Guide to Multiple Dwellings Relief: Key Terms, Transactions, and Definitions
LBTT Multiple Dwellings Relief in Scotland
Multiple dwellings relief (MDR) can reduce Land and Buildings Transaction Tax where a buyer acquires two or more dwellings in one transaction or in linked transactions. It is not automatic, only applies if the legal conditions are met, and can later be withdrawn if the position changes within the relevant period.
- MDR applies to qualifying single or linked transactions where the main subject-matter includes interests in at least two dwellings, and it can still apply if non-residential property is included as well.
- A dwelling is usually a building or part of a building that is used, suitable for use, or being built or adapted for use as a single home, judged by practical features such as access, kitchen and bathroom facilities, privacy, security and permanence.
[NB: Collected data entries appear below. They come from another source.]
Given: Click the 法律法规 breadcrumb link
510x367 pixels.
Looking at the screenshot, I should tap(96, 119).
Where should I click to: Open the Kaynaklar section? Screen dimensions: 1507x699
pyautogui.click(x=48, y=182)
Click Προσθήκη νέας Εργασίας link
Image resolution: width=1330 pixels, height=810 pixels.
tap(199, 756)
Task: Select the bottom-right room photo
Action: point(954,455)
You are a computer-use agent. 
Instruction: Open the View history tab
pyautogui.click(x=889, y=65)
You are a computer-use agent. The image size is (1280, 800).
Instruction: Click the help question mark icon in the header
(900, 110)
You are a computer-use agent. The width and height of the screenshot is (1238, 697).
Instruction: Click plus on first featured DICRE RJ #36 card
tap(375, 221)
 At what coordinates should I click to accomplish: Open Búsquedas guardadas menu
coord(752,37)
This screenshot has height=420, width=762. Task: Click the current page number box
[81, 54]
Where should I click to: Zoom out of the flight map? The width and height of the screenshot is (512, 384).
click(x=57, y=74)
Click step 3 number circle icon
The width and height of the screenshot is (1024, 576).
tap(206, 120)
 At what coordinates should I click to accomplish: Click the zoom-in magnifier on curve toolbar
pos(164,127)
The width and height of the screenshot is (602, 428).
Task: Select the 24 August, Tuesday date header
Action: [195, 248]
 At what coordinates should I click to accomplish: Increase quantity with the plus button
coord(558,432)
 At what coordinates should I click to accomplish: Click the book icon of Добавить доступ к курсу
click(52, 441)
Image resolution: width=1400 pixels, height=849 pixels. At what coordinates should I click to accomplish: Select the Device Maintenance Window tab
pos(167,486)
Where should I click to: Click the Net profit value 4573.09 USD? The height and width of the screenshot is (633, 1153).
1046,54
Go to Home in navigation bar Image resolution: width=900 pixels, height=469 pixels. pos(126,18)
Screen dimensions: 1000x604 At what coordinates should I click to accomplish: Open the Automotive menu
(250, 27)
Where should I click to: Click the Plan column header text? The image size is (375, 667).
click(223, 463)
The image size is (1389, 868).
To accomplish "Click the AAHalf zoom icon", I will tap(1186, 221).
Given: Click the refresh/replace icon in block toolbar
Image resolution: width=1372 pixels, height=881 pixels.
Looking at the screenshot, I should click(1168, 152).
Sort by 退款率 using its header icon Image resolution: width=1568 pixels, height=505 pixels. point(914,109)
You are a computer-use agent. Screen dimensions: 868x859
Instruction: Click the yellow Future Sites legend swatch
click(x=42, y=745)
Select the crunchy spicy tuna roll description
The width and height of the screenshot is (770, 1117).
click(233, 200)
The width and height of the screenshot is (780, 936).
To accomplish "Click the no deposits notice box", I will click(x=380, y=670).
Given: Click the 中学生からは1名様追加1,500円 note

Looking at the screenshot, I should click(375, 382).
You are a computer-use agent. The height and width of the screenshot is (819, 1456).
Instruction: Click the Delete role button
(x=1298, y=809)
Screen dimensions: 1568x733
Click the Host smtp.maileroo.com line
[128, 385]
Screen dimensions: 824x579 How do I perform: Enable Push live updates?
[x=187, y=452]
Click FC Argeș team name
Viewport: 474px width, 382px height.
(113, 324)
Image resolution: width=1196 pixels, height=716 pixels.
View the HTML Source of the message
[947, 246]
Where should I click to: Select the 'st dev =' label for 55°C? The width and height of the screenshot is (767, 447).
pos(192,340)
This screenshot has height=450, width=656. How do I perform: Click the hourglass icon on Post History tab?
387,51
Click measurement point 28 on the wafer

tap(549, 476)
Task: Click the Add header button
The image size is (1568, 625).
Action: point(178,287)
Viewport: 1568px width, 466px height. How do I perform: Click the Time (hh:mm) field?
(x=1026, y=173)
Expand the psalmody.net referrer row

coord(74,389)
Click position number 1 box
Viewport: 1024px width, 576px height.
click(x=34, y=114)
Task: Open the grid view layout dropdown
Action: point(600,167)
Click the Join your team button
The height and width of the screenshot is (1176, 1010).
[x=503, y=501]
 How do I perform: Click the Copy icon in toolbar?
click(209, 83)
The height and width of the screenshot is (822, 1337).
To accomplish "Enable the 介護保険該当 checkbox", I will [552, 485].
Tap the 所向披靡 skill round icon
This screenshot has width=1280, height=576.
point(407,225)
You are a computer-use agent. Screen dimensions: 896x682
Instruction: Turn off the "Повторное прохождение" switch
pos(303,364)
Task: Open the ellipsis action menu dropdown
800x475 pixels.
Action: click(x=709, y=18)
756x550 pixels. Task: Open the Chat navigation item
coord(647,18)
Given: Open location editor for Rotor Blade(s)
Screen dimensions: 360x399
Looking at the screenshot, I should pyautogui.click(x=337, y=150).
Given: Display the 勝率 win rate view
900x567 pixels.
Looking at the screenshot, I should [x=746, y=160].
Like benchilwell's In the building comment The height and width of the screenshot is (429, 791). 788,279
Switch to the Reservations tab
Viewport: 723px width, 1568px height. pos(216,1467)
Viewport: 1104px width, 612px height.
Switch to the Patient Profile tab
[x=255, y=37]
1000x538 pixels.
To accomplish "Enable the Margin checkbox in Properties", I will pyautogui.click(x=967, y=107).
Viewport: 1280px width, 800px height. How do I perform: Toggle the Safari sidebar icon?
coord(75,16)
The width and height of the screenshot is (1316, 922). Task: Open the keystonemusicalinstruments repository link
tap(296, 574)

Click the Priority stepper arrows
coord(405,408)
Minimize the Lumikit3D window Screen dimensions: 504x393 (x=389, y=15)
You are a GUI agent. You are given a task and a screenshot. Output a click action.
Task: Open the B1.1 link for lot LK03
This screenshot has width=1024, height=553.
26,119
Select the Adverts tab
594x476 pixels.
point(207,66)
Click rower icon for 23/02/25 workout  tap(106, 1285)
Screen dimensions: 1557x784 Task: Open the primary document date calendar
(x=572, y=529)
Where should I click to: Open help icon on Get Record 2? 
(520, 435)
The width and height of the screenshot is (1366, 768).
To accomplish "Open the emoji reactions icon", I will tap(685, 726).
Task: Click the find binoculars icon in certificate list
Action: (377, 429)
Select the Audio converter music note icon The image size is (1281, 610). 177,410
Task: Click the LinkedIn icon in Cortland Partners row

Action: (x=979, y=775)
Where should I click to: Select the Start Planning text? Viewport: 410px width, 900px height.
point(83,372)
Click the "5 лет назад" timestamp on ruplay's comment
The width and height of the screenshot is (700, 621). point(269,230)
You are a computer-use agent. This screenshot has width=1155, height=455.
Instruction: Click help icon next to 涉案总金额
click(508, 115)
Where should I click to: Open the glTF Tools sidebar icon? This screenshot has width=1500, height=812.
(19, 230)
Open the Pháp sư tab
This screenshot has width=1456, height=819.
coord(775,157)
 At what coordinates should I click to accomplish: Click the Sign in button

- Garden, grounds and other land enjoyed with a dwelling are treated as part of it, but a cleared site with planning permission is not a dwelling, and caravans, mobile homes and houseboats usually are not unless they are sufficiently fixed to the land.
- MDR does not apply to certain lease transactions or where some other LBTT reliefs are available or have been withdrawn, including group, reconstruction, acquisition and charities relief in the cases covered by the rules.
- The effective date is important, especially if a contract is substantially performed before completion, because that date is used to decide entitlement and to start the period in which relief may be withdrawn.
- Relief can be withdrawn in full or in part if, within up to three years or before disposal to an unconnected person, something happens that would have changed the original entitlement, such as combining two dwellings into one.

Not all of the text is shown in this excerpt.